Facebook's ad promoting the use of the pixel
The Big Caveat
All of this leads to one hugely important (and, frankly, frightening) question: what happens to all this data if Facebook were to hand it over, whether willingly or by force?
While it’s reasonable enough to believe that Facebook isn’t outright selling data, they do have copious amounts of it — and the use it on a daily basis to make their ads better, which translates to "more invasive” for users.
But the bigger problem here is the absolute defeat of privacy when Uncle Sam knocks on Facebook’s door. In other words, if the US government forced the California-based social media giant to present a list of people that have a VPN (or are likely to have one), there would be no option but to fully comply, even if the users in question weren’t in the United States.
Time to Take Action — Contact Your VPN Today
In any case, giving away information to what is considered one of the biggest enemies of online privacy is a massive risk, and that’s putting it mildly. Sharing data with Facebook, whether directly or not, is unacceptable for any VPN user that takes their security seriously.
It doesn’t take an expert to notice the massively unfavorable situation many VPN users are dealing with here. Running the Facebook pixel on websites is now without a doubt harmful for the privacy-conscious, and it has to go.
Many top-shelf providers are affected — we aren’t going to hide the fact that six of our top ten most recommended VPNs also made the list, including, PrivateVPN, IPVanish, and SaferVPN.

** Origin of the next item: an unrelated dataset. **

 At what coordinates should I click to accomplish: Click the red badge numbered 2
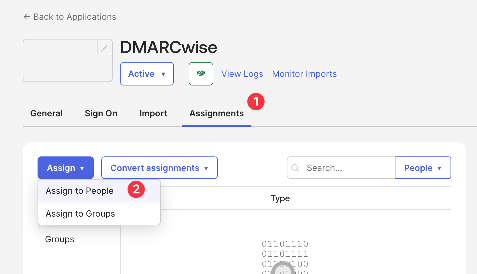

Since we’re very familiar with these providers and know the extent to which they go to protect their users, we urge them to take action and remove the Facebook pixel from their sites.

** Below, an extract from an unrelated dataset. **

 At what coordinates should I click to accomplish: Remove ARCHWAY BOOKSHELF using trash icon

In general, our intention is to emphasize that we are not making any accusations against any VPN service regarding wrongdoing. However, given the transparency of the problems at hand, the only way forward is to commence addressing them.

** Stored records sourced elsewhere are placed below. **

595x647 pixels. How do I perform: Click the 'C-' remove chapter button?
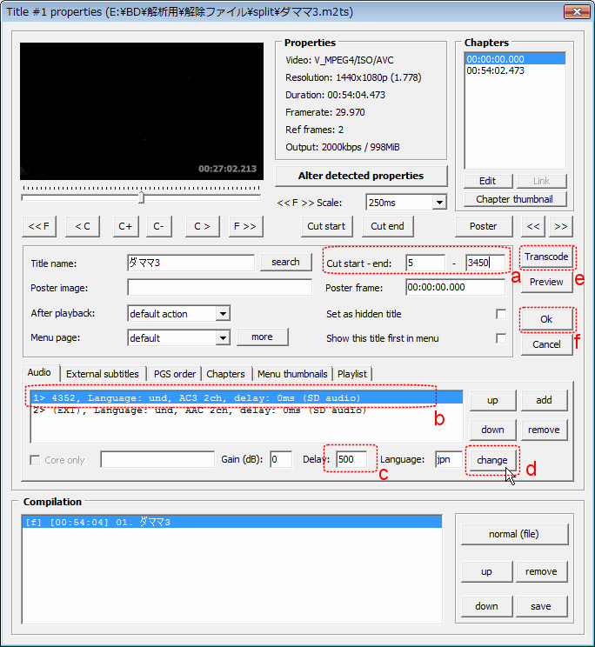pyautogui.click(x=159, y=226)
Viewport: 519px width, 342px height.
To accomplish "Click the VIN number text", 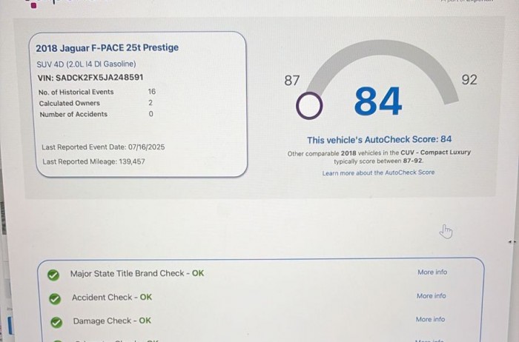I will (x=90, y=77).
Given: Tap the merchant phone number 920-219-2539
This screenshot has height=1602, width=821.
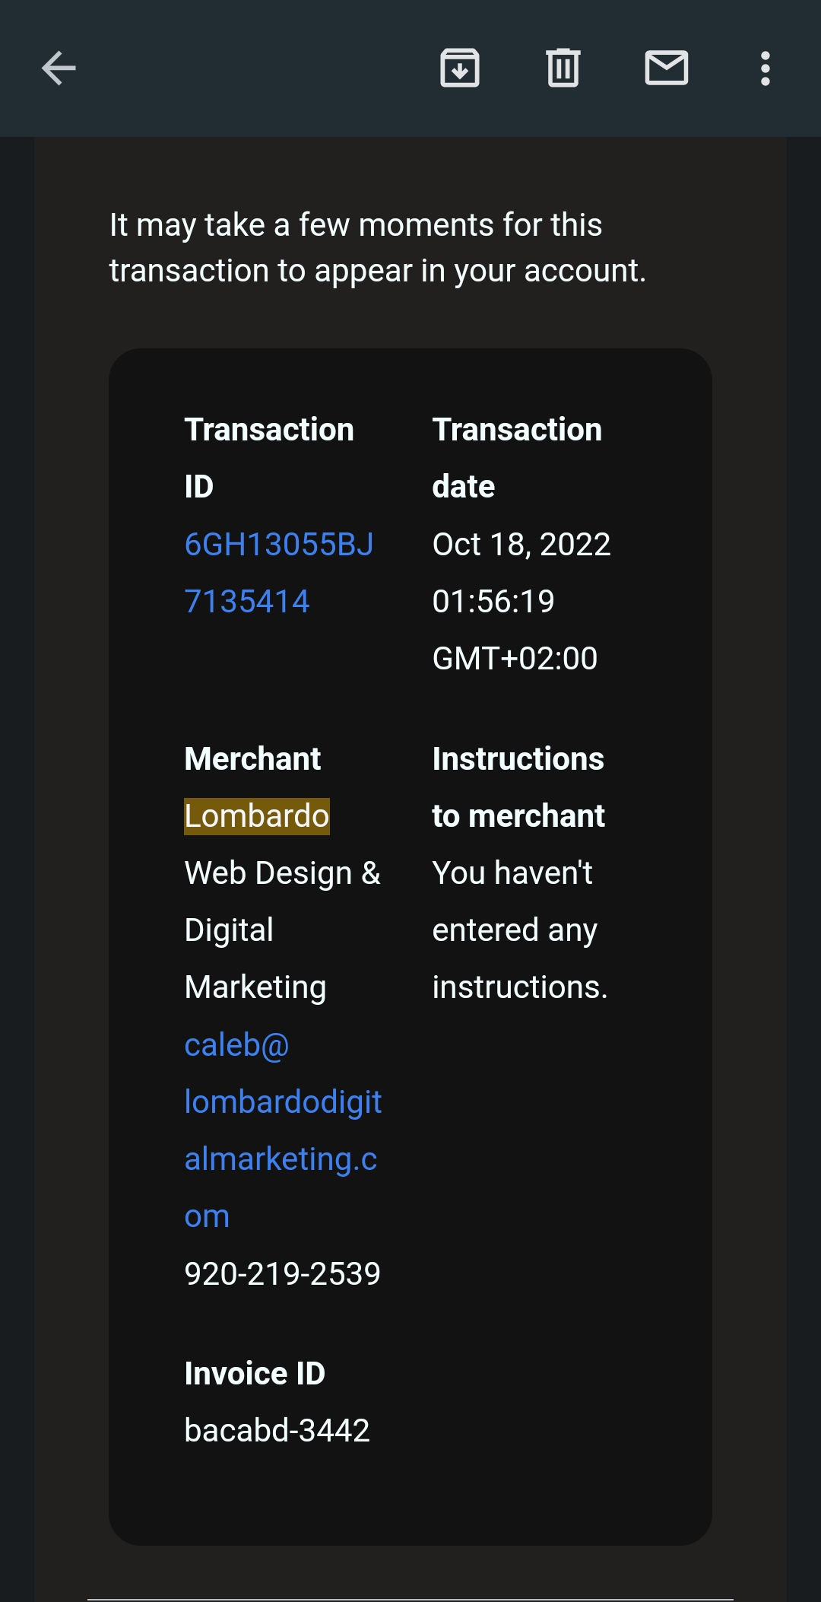Looking at the screenshot, I should click(x=282, y=1273).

And to all VPN users reading this article, we ask you to join in on the effort and share this article with your provider and friends alike. It’s time for a reminder that you value your privacy, and it’s your VPN’s duty to defend it at all costs.
Here’s the full list of VPNs that implement the Facebook remarketing pixel, according to our research:
- Anonine VPN
- Astrill VPN
- Avira Phantom VPN
- CactusVPN - Update. CactusVPN removed the Pixel after this research was presented to them. Well done CactusVPN.
- CyberGhost VPN - Update. CyberGhost removed the Pixel 2o minutes after this research was presented to them. Well done CG.
- Geosurf VPN
- Ghost Path
- Goose VPN - Update. GooseVPN removed the Pixel right after the research was presented to them. Well done GooseVPN.
- Hide My IP VPN
- HMA VPN
- Hola VPN
- Hotspot Shield - Update. HotspotShield removed the Pixel shortly after this research was presented to them. Well done HSS.
- IPVanish VPN - Update. IPVanish removed the Pixel 9 minutes after this research was presented to them. Well done IPV.
- Ivacy VPN
- Kaspersky Secure Connection
- My Expat Network
- My Private Network VPN
- Norton Wifi Privacy
- Opera VPN
- OverPlay VPN
- PrivateVPN - Update. PrivateVPN removed the Pixel 10 minutes after this research was presented to them. Well done PrivateVPN.
- ProxyServer VPN
- PureVPN - Update. PureVPN removed the Pixel right after this research was presented to them. Well done PureVPN.
- SaferVPN - Update. SaferVPN removed the Pixel right after this research was presented to them. Well done SaferVPN.
- Shellfire VPN
- SumRando VPN
- Unlocator VPN
- VPN Unlimited
- VyprVPN - Update. VyprVPN removed the Pixel right after this research was presented to them. Well done VyprVPN.
- Zenmate VPN - Update. Zenmate removed the Pixel 12 minutes after this research was presented to them. Well done Zenmate.